Alternatively, if multiple methods / functions are to be defined, the following format is recommended:

``````@unionise begin
g(x::Real) = ...
g(x::T, y::T) where T<:Real = ...
foo(x) = ... # This definition is unaffected by `@unionise`.
end``````

`@unionise` simply changes the method signature to allow each argument to accept the union of the types specified and `Nabla.jl`'s internal `Node` type. This will have no impact on the performance of your code when arguments of the types specified in the definition are provided, so you can safely `@unionise` code without worrying about potential performance implications.

## Low-Level Interface

We now use `Nabla.jl`'s low-level interface to take the gradient of `f` w.r.t. `x` and `y` at the values of `x` and `y` generated above. We first place `x` and `y` into a `Leaf` container. This enables these variables to be traced by `Nabla.jl`. This can be achieved by first creating a `Tape` object, onto which all computations involving `x` and `y` are recorded, as follows:

``````tape = Tape()
x_ = Leaf(tape, x)
y_ = Leaf(tape, y)``````

which can be achieved more concisely using Julia's broadcasting capabilities:

``x_, y_ = Leaf.(Tape(), (x, y))``

Note that it is critical that `x_` and `y_` are constructed using the same `Tape` instance. Currently, `Nabla.jl` will fail silently if this is not the case. We then simply pass `x_` and `y_` to `f` instead of `x` and `y`:

``z_ = f(x_, y_)``

We can compute the gradients of `z_` w.r.t. `x_` and `y_` using `∇`, and access them by indexing the output with `x_` and `y_`:

``````∇z = ∇(z_)
(∇x, ∇y) = (∇z[x_], ∇z[y_])``````

## Gotchas and Best Practice

• `Nabla.jl` does not currently have complete coverage of the entire standard library due to finite resources and competing priorities. Particularly notable omissions are the subtypes of `Factorization` objects and all in-place functions. These are both issues which will be resolved in the future.
• The usual RMAD gotcha applies: due to the need to record each of the operations performed in the execution of a function for use in efficient gradient computation, the memory requirement of a programme scales approximately linearly in the length of the programme.

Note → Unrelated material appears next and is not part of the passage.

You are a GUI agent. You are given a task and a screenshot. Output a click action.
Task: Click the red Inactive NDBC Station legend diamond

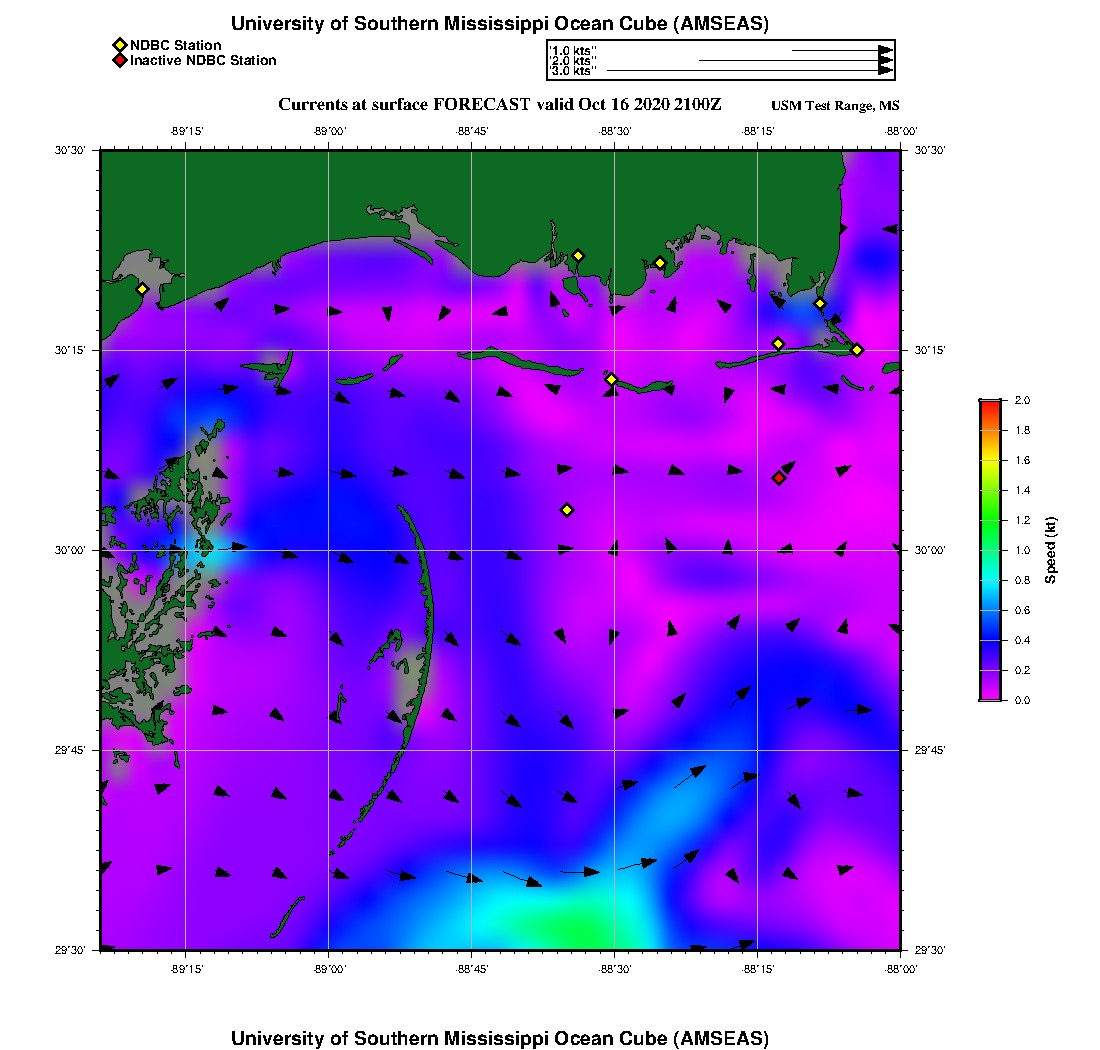point(119,60)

Although, due to our use of a dynamically constructed computation graph, we support all forms of control flow, long `for` / `while` loops should be performed with care, so as to avoid running out of memory.
• In a similar vein, develop a (strong) preference for higher-order functions and linear algebra over for-loops; `Nabla.jl` has optimisations targetting Julia's higher-order functions (`broadcast`, `mapreduce` and friends), and consequently loop-fusion / "dot-syntax", and linear algebra operations which should be made use of where possible.